◆ TASK DESCRIPTION: The job is to find each line in the entries holding the string "agent" and copy that line.

Dataset entries
------
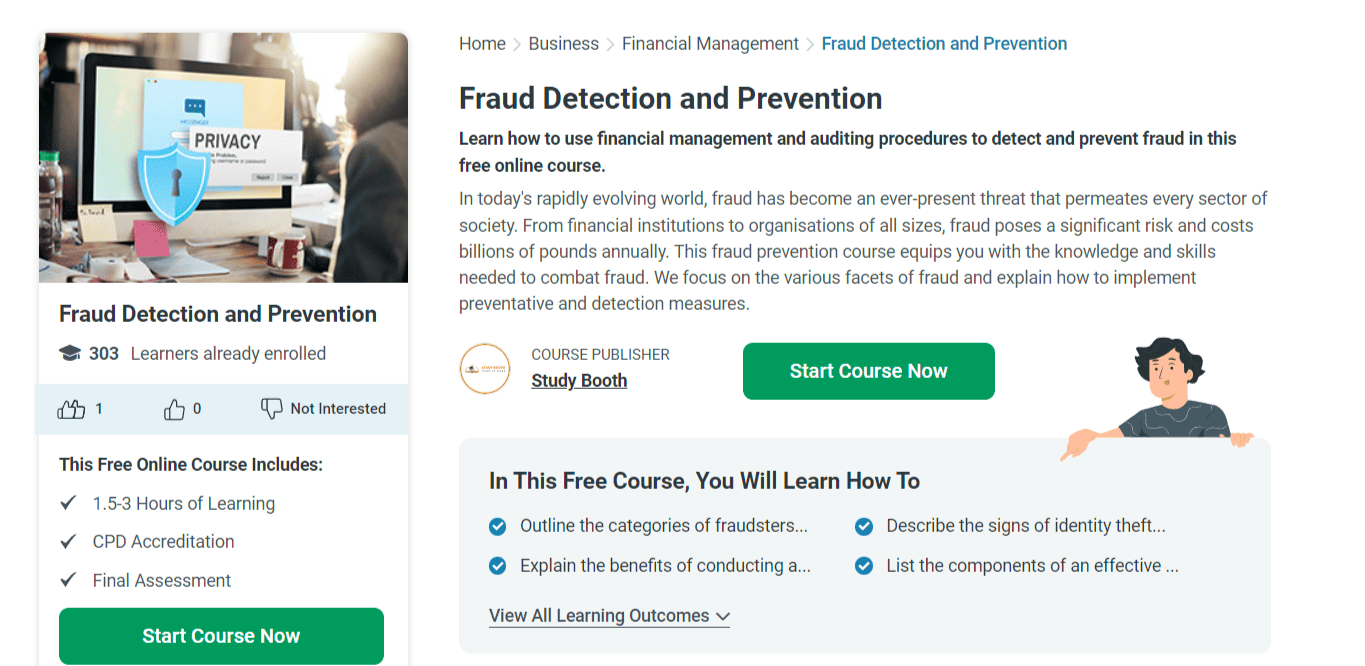Click the course privacy thumbnail image

pos(223,157)
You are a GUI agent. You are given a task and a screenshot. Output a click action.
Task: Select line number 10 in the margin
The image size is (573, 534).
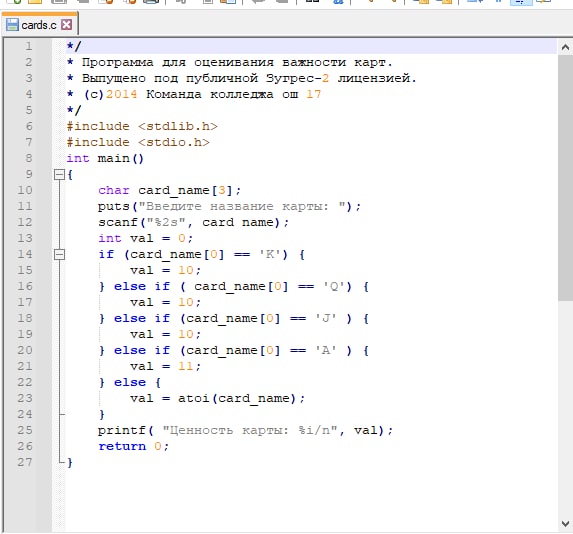coord(25,190)
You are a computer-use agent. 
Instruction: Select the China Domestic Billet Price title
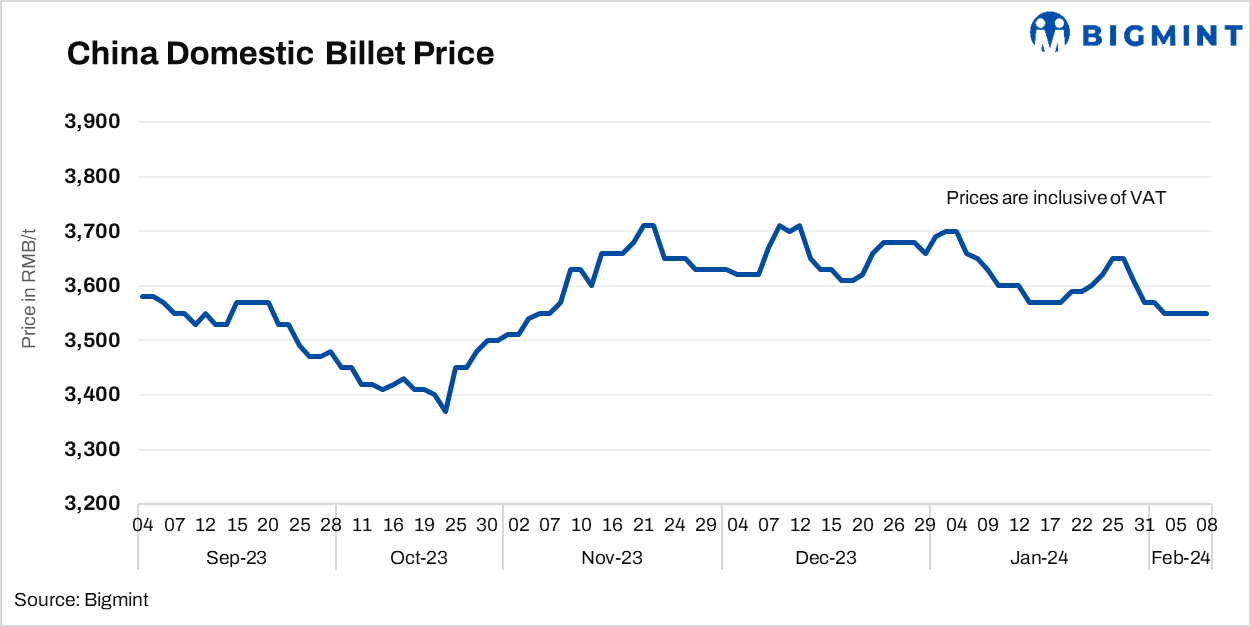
------
◆ ANSWER FOR THIS EXERCISE:
You are a GUI agent. You are given a task and a screenshot. Output a click action.
You are a computer-use agent. 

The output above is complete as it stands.